Others within the cleanup's leadership had different opinions about what these numbers represented. Richard Batiuk, the EPA Chesapeake Bay Program Office's current associate director for science, said there was no intent to exaggerate: "Did we inaccurately apply that model? No."

Three governors who served during that period -- George Allen and James S. Gilmore III (R) from Virginia and Parris N. Glendening (D) of Maryland -- said they were unaware that the EPA's data had exaggerated its success. "That's disturbing to hear that," Allen said. "All indications we had were that progress is being made."

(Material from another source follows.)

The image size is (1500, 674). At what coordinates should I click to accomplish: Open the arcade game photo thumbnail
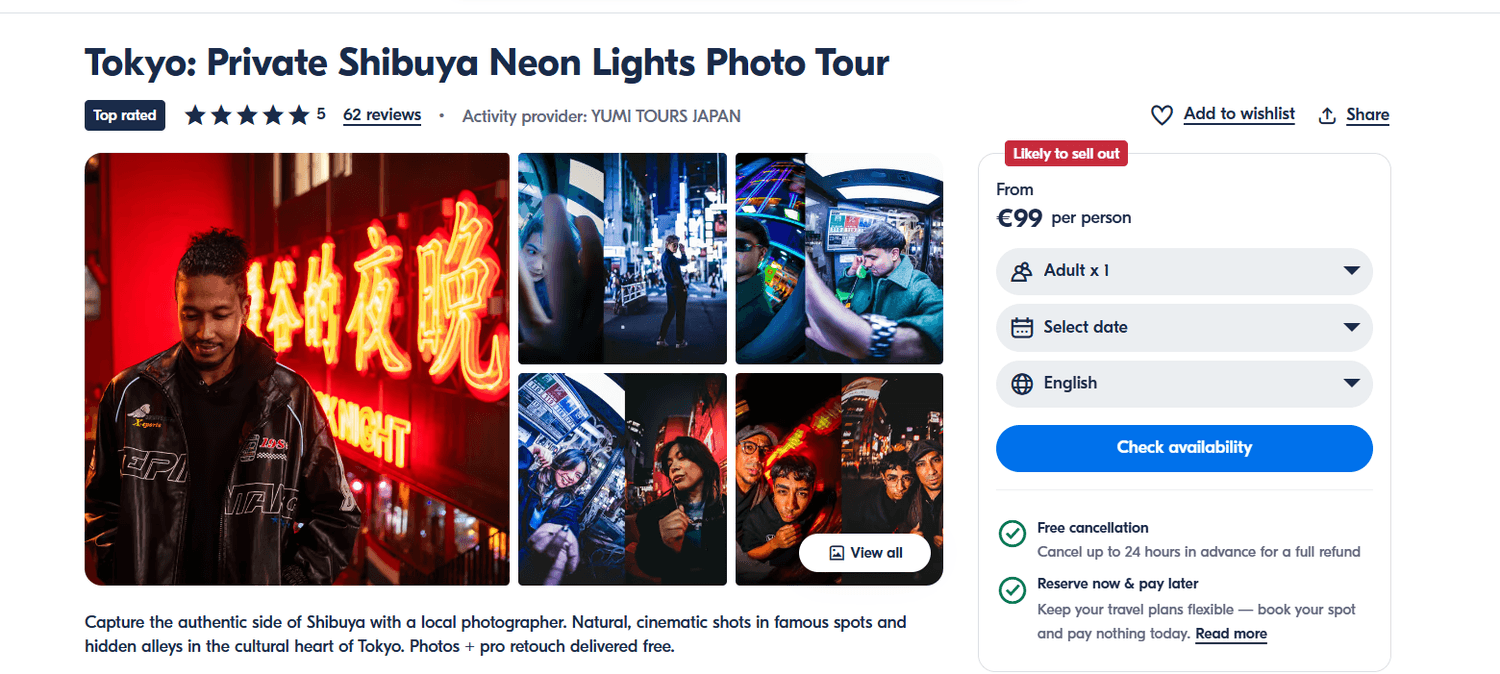[x=839, y=258]
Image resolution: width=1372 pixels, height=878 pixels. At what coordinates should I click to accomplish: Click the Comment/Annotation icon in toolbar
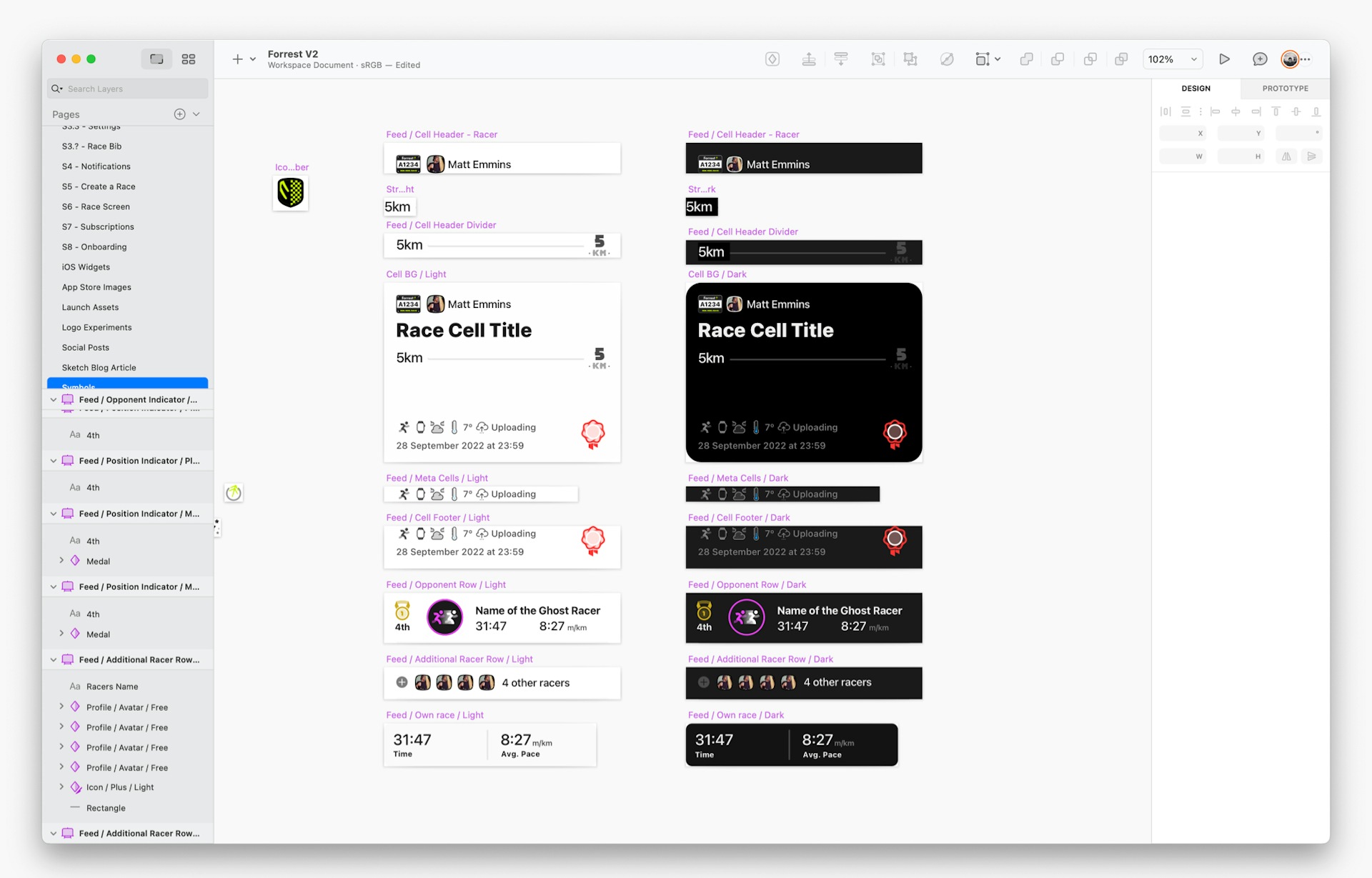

Within the Chesapeake Bay Commission, executive director Swanson said she knew EPA was "telling the happy side of the story." But, she added, "I don't think people were intentionally misleading."

W. Tayloe Murphy Jr., who in 1997 was a Virginia state legislator and the bay commission's chairman, said he could understand why officials would overstate their success.

"To keep what funding you've got, you don't want to say that you just failed. So I think, from time to time, there was a little rosier picture painted," he said. "We never came out and said that the bay program office is painting too rosy a picture. . . . We probably gave some slack to EPA, because we didn't blame them for the lack of progress."

During this period, the EPA bay program's funding hovered between $19.9 and $22.5 million a year. But, when 2000 came, the deadline was missed. The cleanup had succeeded in reducing phosphorus only by 25 percent and nitrogen only by 13 percent, according to today's EPA estimates.

In response, the group of state and federal leaders made an even bolder promise: the "Chesapeake 2000 Agreement." They would cut pollution more than they had pledged in 1987 and have the Chesapeake removed from an EPA list of "impaired waters" by 2010.

The 2000s

In the years after the agreement, Maryland passed a "flush tax," which used fees on sewage and septic users to fund anti-pollution measures. Virginia's legislature borrowed $250 million to work on sewage plants. In Pennsylvania, new tax-credit programs funneled money to make improvements on farms.

But overall, the cleanup was still in low gear.